Тема уменьшения независимости и власти над территориями аристократов явственно звучала и в труде Фортескью. На подобные мысли английских писателей, по всей видимости, вдохновляло чтение того же Цицерона и других древнеримских авторов, таких как Гай Саллюстий Крисп. Хотя в главе IX трактата «Английское правление» Фортескью приводил примеры из истории Франции времен Капетингов и Англии XIII столетия, но, показывая опасность сверхмогущественных подданных, он, возможно, в равной степени знал рассказы о Юлии Цезаре, Марке Антонии и других погубителях Римской республики.
К концу XV века подобные идеи владели умами не только небольшого числа интеллектуалов. Епископ Рассел стал одним из первых англичан, обзаведшихся томом трактата Цицерона «Об обязанностях» (купленным в Брюгге в 1467 году), но к 1500 году многие издания трудов Цицерона, напечатанные в Англии и за ее пределами, наполняли английские школы и домашние собрания. Более того, популярные гуманистические работы, предназначенные для учебных заведений нового типа (например, школы колледжа Магдалины в Оксфорде), передавали цицероновские идеалы нарождающемуся классу управленцев Йоркской династии и ранних Тюдоров. «Новая риторика» (Nova rhetorica) Лоренцо Траверсаньи, напечатанная Кекстоном в 1479 году и переизданная вторично спустя всего год, восхваляла достоинства грамматики и риторики перед поколением будущих гуманистов, хотя и копировала Цицерона без зазрения совести.
В 1481 году Кекстон выпустил переведенный Вустером трактат Цицерона «О старости», со страниц которого Катон Старший, убежденный республиканец II века до нашей эры, восхвалял мудрость преклонного возраста. Этот текст служил очередным образцовым посланием античности для переосмысления сути английского общества вследствие гражданских войн. В трактате утверждалось, что добрые граждане приносят достояние на алтарь служения общему делу (comyn wele), а не преследуют личную выгоду (singuler proufytte) [198]
. Как считает Уэйклин, английские читатели XV века смотрели на творчество Цицерона и прочих авторов гуманистического толка не только со стороны латинской грамматики и прозаического искусства: они видели в книгах подтверждение собственным меняющимся взглядам на мир вокруг и искали способ достигнуть мирного и процветающего сообщества.

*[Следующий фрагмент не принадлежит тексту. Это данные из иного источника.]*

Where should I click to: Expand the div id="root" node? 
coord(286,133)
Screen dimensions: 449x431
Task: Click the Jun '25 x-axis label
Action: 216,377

Им хотелось «не только воспроизвести стиль Цицерона, но и подражать его мыслям» [199].Помимо положительных культурных и философских аспектов, Буркхардт выявил и темную сторону Возрождения XV столетия. Рассуждая о личности, в особенности итальянской, ученый говорил: «Основной недостаток этого характера является, как представляется, также и условием его величия — развитие индивидуализма… в каждом отдельном случае [итальянец эпохи Возрождения] принимает самостоятельное решение, в соответствии с тем, каким образом находят внутри его общий язык чувство чести и выгода, соображения рассудка и страсть, примиренность и мстительность»[200]

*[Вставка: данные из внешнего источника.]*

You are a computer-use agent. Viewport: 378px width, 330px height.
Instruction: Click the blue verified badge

[201]. Таким образом, отравители и прелюбодеи Борджиа представляли собой столь же чистый продукт Возрождения, как и гений Леонардо да Винчи.Концентрированное выражение этой беспощадной, индивидуалистской, даже аморальной политики мы, конечно, находим в творчестве флорентийца раннего XVI века Никколо Макиавелли. Он черпал вдохновение не только в действиях современных ему итальянских политиков (в особенности Чезаре Борджиа, герцога Романьи), но и в поступках Людовика XI, Фердинанда Арагонского, императора Максимилиана и тех, кто пришел им на смену. Прагматический подход Макиавелли к политике, его вера в способность человека решать свою судьбу посредством собственных действий отчасти предвосхитил Филипп де Коммин, фламандский автор, служивший как Карлу Смелому, так и Людовику XI и лично наблюдавший за событиями Войны Алой и Белой розы.
Во второй половине XV века взгляды на политику изменились как в созерцательном, так и в практическом плане. Новое значение приобрели обман, заговоры и вера в то, будто великие (или добродетельные) люди могут сами творить свою судьбу. По утверждению Пола Строма, с 1450-х годов Англия переживала собственный «предмакиавеллиевский момент». Политичное поведение, по его мнению, более не ограничивалось только и исключительно «теми, кто щедрою рукою делал благо для всех, но относилось и к тем, кто устраивал все самым наилучшим образом для себя самих. Растянувшись и отдалившись от своих ранних и радужно-оптимистичных форм, политичное поведение теперь обозначало и действия тех, кто не чурался лжи, обмана и даже клятвопреступления, если это входило в набор средств удобной политической практики» [202]
. По крайней мере, в этом смысле Война Алой и Белой розы представляла собой переворот в английской политике.